Oh, I’d heard a little bit about Birdemic: Shock and Terror. Heard that it was one of the worst films
ever. But to be honest, I hear that about a lot of movies, and it’s not like there’s a shortage of wooden
acting, cheesy dialogue, nonsensical storylines or inept special effects out there.
But this movie… This movie is something special.
Birdemic is like a brain-damaged love letter to Alfred Hitchcock’s The Birds. In fact, the plots are
virtually identical: Boy and Girl Meet Cute and spend the first half of the film getting to know each other.
Suddenly, all of the birds go wild and viciously attack everyone, and it’s up to our budding couple to do
what they can to survive. But while the plots to The Birds and Birdemic are the same, the execution is
This may be the most thoroughly incompetent film I’ve ever seen. There is no part of the film that isn’t
bungled -- that includes sequences as simple as “man walks into a diner.”
Where to begin? The score aims to be reminiscent of the music found in many of Hitchcock’s films,
but often shows up at inappropriate times. The audio is a mess, with ambient noise often drowning
out the dialogue. The dialogue isn’t quotably bad, but is spoken as if the entire script was translated
from another language. And the editing is jarring and haphazard, often holding a shot for a second or
two too long and then abruptly cutting unnecessarily to a different angle. The overall effect gives the
flow of the film a strange stutter, as if it has to actively work to move through time.
There’s a rather notorious boardroom scene that’s an excellent example of this editing gone wrong:
Long shot of a typical conference room, where the CEO is introduced. He announces that the
company has been bought out for a billion dollars. Joyous music swells, and everyone is clapping.
And clapping. And the people on this side of the table, they’re clapping, too. The music dies down…
and then starts right up again! More clapping! And high-fiving! And these people are clapping! And
those two over there! The music starts to die down agai-- no, it’s back! And there’s more clapping!
At least the boardroom scene is relevant to the overall flow of the story. What are we to make of
sequences such as the one where our hero, Rod, heads out to the office? We see Rod exit his
house, climb into his new Mustang and slowly pull out of the driveway. We see Rod work his way
through thick traffic. We see Rod pull into a gas station and pump gas. After sitting in more traffic, we
see Rod finally pull into the parking lot and head into the office building... and walk through the lobby...
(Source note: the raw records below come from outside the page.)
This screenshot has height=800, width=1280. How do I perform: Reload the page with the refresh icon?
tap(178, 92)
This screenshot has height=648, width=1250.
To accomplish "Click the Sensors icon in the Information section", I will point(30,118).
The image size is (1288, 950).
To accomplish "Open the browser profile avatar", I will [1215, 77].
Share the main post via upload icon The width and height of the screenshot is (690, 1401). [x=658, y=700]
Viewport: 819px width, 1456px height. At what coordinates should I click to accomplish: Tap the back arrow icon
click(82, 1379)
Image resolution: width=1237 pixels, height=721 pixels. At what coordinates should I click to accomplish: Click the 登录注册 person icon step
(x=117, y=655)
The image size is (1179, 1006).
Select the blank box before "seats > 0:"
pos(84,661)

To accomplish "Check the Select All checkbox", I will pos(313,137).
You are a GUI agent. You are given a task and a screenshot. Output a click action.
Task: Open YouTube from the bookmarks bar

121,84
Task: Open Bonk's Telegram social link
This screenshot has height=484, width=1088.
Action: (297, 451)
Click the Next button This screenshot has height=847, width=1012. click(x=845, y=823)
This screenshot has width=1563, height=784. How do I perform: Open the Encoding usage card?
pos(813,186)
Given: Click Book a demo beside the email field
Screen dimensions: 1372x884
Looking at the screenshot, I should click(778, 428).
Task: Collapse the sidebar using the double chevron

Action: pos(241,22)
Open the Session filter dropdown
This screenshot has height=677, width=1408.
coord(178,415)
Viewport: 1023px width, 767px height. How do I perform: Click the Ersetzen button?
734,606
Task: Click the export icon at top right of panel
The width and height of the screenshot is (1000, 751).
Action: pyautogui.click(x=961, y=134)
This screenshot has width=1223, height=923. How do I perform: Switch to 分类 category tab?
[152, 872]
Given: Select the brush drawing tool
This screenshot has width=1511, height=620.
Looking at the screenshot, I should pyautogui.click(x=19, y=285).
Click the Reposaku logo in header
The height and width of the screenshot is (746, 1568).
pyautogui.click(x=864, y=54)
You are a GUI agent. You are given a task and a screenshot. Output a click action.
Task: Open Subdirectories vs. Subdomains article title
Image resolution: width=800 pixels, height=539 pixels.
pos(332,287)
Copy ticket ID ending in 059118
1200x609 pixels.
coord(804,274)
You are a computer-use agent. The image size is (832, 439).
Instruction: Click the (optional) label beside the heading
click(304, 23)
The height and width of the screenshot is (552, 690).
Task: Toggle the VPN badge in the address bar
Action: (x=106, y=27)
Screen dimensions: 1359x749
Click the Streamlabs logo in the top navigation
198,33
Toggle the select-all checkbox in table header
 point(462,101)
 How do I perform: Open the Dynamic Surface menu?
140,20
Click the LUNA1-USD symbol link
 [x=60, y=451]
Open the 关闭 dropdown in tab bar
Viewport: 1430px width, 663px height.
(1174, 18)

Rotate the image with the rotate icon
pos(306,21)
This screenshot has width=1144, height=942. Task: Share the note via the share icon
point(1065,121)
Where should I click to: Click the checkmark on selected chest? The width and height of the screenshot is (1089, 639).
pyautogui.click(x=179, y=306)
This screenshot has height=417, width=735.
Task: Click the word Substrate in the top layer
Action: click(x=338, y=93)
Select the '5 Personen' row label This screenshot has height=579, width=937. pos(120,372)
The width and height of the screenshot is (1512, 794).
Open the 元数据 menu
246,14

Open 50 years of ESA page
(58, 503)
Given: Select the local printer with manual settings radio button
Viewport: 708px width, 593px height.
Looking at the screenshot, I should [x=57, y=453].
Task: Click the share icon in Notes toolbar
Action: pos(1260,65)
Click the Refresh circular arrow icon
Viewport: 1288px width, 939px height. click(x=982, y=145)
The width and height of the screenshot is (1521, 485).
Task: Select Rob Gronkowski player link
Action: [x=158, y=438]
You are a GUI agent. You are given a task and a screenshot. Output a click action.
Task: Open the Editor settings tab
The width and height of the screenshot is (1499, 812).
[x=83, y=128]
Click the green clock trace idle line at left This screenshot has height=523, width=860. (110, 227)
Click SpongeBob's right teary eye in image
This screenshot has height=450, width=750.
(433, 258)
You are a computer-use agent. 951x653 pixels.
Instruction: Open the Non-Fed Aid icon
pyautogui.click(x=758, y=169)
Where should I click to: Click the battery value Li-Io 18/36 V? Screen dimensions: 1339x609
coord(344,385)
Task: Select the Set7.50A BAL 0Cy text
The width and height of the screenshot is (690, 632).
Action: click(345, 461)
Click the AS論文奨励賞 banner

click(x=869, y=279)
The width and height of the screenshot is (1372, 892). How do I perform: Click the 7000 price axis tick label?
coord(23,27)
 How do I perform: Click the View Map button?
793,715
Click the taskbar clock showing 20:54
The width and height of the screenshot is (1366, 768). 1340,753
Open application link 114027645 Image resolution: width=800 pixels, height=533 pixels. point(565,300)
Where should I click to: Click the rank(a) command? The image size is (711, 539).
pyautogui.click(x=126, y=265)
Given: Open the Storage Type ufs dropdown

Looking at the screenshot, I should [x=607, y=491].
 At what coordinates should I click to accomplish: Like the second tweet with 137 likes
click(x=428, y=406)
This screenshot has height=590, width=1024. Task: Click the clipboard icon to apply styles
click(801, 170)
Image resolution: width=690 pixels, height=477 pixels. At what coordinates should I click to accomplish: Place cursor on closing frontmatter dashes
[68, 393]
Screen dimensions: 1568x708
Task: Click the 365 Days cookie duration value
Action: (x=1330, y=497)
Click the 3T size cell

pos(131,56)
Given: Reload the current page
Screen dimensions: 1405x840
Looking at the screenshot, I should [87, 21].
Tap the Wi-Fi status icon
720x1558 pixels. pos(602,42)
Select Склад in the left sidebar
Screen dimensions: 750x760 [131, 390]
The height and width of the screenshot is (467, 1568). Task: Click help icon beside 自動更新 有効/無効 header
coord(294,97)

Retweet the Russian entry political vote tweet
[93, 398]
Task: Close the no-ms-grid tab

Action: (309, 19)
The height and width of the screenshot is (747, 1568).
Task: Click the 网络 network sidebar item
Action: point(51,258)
We then cut to the world’s most awkward make-out session, complete with an extra helping of footsie.
Hey, you know what I haven’t even touched on yet? The birds. Much like in the Hitchcock film, around the
halfway point we find ourselves hip deep in a birdocalypse. Only here, the birds are clumsy GIFs dotted
around the screen. Awesomely, at times the birds sound like WWII fighter planes when flying around, explode
on contact and even puke acid.
Fortunately for our heroes, those birds are nothing that can’t be kept at bay with some coat hangers.
I’d heard people put Birdemic on the same level as Plan 9 From Outer Space and The Room, and I’d have to
agree. Much like Plan 9 and The Room, there is something compelling about how thoroughly inept this film
is. Birdemic also delivers a big social message -- the dangers of global warming -- with all the delicacy of a
head butt to the nose, much like Plan 9 (the dangers of nuclear arms) and The Room (the dangers of being
as great a guy as Tommy Wiseau) before it.
Birdemic: Shock and Terror is a cinematic train wreck -- you can only marvel at how epically bad it is.
Let’s talk about Rod for a minute. Rod is an environmentally conscious software salesman played by “Alan
Bagh.” I’ve put his name in quotes because I’m still not convinced that “Alan Bagh” is a real human.
At the risk of sounding like a typical Internet troll -- hey, I’m no threat to Jon Stewart’s job -- “Alan Bagh” might
be the most unnatural actor I’ve ever seen. His line delivery, the way he interacts with the other actors, simply
how he carries himself, all have the same kind of stiffness one would expect to find in a video game cut scene.
Consider this moment, when Nathalie steps out in some choice lingerie (also, you’re welcome). You’d think
that Rod was being operated by remote-control.